**** GIVEN PASSAGE
R/EOO.sensitivity.R

Defines functions EOO.sensitivity

Documented in EOO.sensitivity

#' @title Sensitivity of Extent of Occurrences
#' 
#' @description Compute changes in the extent of occurrences (EOO) in square
#'   kilometers using occurrence data with different confidence level and
#'   quantifies indirectly the most influential occurrences related to EOO
#'   estimation.
#' 
#' @details 
#'
#' **Input** as a [data.frame][base::data.frame()] should have the following structure:
#' 
#' **It is mandatory to respect field positions, but field names do not
#' matter**
#' 
#' \enumerate{
#'   \item The first column is contains numeric value i.e. latitude in decimal degrees
#'   \item The second column is contains numeric value i.e. longitude in decimal degrees
#'   \item The third column is contains character value i.e. the names of the species
#' }
#' 
#' The function works with a minimum of two classes, that can be, for example, levels of
#' confidence in the geographical coordinates, the taxonomic determination or a
#' period of collection year. For each confidence level, the EOO is computed for
#' a more restricted and reliable set of records. It is essential that the
#' classes of confidence level provided using the argument `levels.order`.
********
**** RECORDS PROVIDED
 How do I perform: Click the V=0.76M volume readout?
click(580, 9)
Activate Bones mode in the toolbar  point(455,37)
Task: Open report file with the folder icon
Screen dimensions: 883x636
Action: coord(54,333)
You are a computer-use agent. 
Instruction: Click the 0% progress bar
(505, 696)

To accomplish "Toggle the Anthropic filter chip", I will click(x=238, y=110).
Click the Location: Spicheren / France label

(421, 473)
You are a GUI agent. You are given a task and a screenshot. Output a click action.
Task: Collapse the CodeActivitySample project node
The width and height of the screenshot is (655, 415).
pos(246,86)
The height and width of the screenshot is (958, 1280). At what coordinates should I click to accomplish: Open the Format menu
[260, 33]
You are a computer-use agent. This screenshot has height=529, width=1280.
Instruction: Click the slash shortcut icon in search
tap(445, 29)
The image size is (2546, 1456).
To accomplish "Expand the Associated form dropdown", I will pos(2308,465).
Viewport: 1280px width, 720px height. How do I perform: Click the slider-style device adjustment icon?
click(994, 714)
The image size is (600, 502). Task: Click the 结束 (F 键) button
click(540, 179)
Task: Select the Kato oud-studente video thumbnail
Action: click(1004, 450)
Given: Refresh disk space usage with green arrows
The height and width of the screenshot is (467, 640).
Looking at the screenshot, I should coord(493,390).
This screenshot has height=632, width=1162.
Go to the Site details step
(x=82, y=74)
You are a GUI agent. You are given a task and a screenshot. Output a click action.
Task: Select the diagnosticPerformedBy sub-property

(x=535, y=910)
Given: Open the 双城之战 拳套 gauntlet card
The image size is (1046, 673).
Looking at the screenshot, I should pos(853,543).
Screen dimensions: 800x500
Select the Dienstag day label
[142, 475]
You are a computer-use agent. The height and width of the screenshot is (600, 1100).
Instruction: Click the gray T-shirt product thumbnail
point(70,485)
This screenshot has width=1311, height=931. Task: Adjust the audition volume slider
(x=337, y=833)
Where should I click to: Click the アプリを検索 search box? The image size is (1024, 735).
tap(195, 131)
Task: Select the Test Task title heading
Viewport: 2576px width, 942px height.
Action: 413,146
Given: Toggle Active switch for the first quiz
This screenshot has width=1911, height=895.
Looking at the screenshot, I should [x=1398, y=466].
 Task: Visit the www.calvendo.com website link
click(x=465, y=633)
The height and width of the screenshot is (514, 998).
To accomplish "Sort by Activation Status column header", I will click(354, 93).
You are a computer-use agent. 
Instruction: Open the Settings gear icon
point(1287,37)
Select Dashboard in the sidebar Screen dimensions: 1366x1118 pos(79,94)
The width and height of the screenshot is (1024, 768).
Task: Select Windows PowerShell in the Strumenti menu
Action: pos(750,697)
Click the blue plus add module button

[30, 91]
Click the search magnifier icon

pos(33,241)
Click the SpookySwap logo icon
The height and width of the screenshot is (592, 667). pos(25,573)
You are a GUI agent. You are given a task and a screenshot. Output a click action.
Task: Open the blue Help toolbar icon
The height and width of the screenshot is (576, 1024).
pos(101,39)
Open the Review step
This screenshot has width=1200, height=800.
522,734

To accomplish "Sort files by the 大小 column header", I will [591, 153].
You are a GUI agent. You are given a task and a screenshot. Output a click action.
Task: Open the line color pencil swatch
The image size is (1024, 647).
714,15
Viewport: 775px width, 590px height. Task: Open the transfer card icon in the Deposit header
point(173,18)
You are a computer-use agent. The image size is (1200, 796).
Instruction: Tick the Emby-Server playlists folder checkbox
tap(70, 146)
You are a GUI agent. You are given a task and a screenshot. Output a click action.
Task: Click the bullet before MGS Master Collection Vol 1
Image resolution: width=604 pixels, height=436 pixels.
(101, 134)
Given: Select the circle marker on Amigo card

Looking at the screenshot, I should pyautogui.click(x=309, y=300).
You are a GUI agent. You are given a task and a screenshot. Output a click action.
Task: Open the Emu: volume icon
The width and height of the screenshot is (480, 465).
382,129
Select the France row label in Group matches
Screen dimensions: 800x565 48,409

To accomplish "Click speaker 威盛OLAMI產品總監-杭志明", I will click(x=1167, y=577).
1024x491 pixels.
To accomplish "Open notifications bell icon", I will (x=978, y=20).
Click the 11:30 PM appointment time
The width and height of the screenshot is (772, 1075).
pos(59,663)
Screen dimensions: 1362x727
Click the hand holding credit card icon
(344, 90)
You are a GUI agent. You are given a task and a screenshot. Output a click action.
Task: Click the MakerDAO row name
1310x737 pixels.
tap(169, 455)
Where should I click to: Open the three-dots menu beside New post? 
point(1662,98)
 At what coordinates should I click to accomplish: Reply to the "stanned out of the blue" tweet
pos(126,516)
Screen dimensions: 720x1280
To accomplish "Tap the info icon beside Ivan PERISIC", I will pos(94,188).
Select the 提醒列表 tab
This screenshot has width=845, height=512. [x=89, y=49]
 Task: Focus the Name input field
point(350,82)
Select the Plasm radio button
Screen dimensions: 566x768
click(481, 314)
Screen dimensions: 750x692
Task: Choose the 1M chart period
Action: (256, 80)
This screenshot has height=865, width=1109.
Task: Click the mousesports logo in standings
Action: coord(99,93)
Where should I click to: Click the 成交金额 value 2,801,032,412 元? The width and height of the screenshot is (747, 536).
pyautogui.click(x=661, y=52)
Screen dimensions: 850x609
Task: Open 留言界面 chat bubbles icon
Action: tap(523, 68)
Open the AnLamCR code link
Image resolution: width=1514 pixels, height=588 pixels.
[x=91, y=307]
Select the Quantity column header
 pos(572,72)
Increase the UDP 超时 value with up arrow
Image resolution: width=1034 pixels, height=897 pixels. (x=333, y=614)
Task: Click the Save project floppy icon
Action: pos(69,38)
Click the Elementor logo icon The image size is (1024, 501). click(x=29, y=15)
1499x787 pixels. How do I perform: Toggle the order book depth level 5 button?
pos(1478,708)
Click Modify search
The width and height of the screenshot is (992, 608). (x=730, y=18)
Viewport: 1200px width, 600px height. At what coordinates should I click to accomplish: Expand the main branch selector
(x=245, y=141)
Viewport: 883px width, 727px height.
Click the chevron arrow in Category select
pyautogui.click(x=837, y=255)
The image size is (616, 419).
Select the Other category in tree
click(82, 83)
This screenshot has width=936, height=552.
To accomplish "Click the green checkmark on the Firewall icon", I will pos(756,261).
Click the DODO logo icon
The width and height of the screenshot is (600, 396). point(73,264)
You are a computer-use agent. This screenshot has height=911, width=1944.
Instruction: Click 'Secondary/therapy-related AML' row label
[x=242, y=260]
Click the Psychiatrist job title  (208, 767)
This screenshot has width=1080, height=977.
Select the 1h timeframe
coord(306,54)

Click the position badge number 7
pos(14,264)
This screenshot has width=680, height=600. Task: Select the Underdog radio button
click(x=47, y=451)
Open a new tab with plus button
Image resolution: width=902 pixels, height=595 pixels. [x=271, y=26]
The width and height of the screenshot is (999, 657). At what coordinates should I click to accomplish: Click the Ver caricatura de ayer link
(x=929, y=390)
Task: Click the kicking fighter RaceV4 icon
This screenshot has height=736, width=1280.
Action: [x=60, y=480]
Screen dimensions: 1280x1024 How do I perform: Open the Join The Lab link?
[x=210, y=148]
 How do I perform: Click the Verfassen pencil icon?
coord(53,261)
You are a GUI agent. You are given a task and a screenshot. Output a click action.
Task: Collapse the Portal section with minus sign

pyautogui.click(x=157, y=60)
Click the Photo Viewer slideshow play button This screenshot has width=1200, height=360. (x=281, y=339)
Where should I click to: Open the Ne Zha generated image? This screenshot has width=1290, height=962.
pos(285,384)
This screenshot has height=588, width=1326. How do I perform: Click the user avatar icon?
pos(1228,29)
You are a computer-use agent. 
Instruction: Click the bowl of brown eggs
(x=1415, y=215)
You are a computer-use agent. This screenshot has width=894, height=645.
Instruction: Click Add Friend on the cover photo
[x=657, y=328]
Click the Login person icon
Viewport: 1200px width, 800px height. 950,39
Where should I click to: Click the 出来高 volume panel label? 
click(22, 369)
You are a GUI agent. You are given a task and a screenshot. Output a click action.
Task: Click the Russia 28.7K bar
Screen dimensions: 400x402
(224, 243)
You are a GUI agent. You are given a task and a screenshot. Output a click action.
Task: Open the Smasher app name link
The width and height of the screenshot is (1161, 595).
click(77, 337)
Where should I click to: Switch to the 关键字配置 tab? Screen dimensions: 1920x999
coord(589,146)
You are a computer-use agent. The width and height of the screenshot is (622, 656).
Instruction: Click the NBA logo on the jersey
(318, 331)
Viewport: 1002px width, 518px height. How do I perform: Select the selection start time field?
********
WHAT IS NEEDED:
Answer these questions about the EOO.sensitivity documentation:
1. In what unit are changes in the extent of occurrences computed?
2. What does the third column of the input data frame contain?
3. What is the minimum number of classes the function works with?
Answer from the EOO.sensitivity documentation alone.

OUTPUT FOR THIS TASK:
1. Square kilometers.
2. A character value, the names of the species.
3. Two.